С тех пор как был задуман «ловкий ход», застольные беседы в лавочке участились. Когда все пополам — и расходы и прибыль, не мешает почаще встречаться, уговариваться насчет каждой мелочи, а для этого нет более подходящего места, чем дом в глубине улицы Эгинара, затерявшейся в далеком прошлом старого Парижа. Здесь по крайней мере можно говорить громко, обсуждать, комбинировать... И это особенно необходимо теперь, когда цель близка. Через несколько дней — какое там дней! — через несколько часов отречение от престола будет подписано, и афера, поглотившая уйму денег, начнет приносить немалый доход. От уверенности в успехе разымчивым весельем блестят глаза, звучат голоса, от уверенности в успехе и скатерть кажется белее, и вино вкуснее. Это настоящий свадебный пир под председательством папаши Лееманса и его неразлучного друга Пишри, деревянная, на венгерский манер напомаженная голова которого выступает из волосяного воротничка; чем-то Пишри напоминает бывшего военного, которому палец в рот не клади, его можно принять за разжалованного офицера. Его род занятий — барышничество картинами, новое хитрое ремесло, приспособившееся к современному помешательству на живописи.

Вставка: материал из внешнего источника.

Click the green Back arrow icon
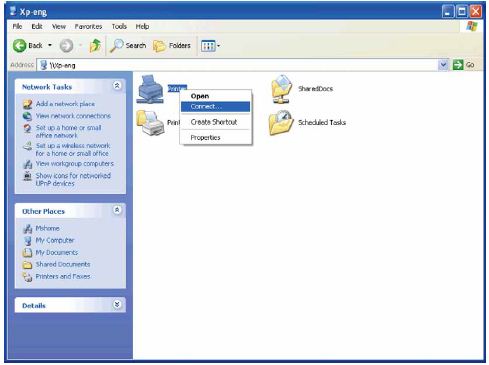 19,46
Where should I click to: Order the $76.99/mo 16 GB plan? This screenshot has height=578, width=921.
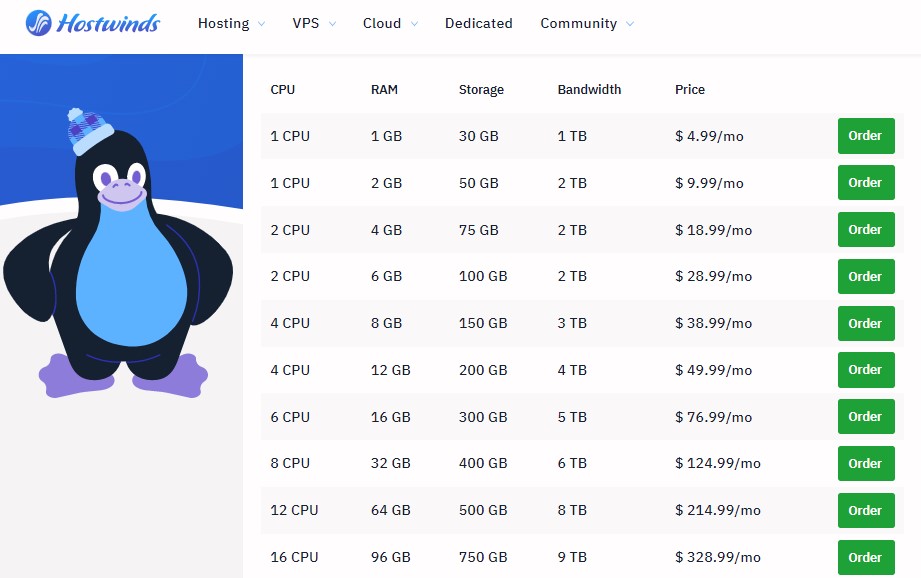click(x=865, y=417)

Промотавшийся, обчищенный, ощипанный папенькин сынок идет к торговцу картинами Пишри, роскошно обставившему свое заведение на улице Лафита:
— Нет ли у вас Коро, хорошего Коро? Я обожаю этого художника.

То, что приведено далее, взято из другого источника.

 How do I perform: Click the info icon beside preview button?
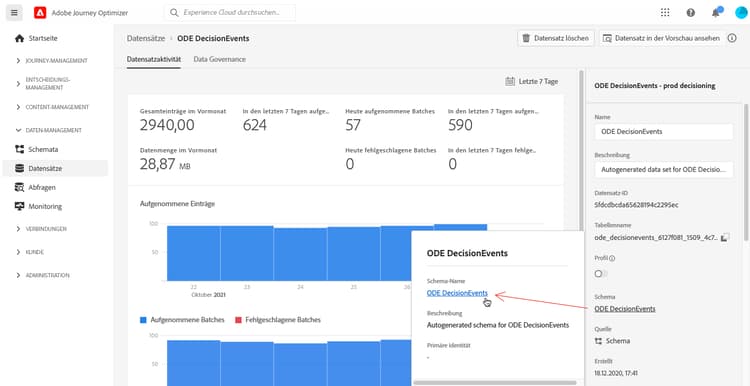coord(732,38)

— Ах, Коро!.. — закрывая свои, как у снулой рыбы, глаза, с притворным восхищением говорит Пишри, но тут же переходит на деловой тон: — Есть у меня как раз для вас...
С этими словами он поворачивает больших размеров подставку и показывает превосходного Коро: утро, струистое от серебряного тумана и от танца нимф под ивами. Франт вставляет монокль, делает вид, что в восторге:
— Шикарно!.. Очень шикарно!.. Сколько?
— Пятьдесят тысяч франков, — не моргнув глазом, отвечает Пишри.
Франт тоже не думает моргать.
— На три месяца?
— На три месяца... С гарантией.
Хлыщ выдает вексель, уносит картину домой или же к любовнице и целый день доставляет себе удовольствие говорить в клубе, на бульваре, что он только что приобрел «изумительного Коро». На другой день он переправляет своего Коро в аукционный зал, и там Пишри перекупает его через посредство папаши Лееманса за десять, а то и за двенадцать тысяч франков, то есть за его настоящую цену. Проценты чудовищные, но это вид ростовщичества дозволенный и безопасный. Пишри не обязан знать, берет у него покупатель картину из любви к искусству или почему-либо еще. Он продает Коро очень дорого, он «сдирает» с покупателя «шкуру», как принято выражаться на языке этой благородной коммерции. И это его право, так как цены на произведения искусства устанавливаются произвольно. К тому же он поставляет товар доброкачественный, подлинники, удостоверенные самим папашей Леемансом, который вдобавок учит его специальным выражениям художников, странно звучащим в устах этого лжевояки, находящегося в наилучших отношениях с золотой молодежью и со всеми проститутками квартала Оперы, весьма полезными для его торговли.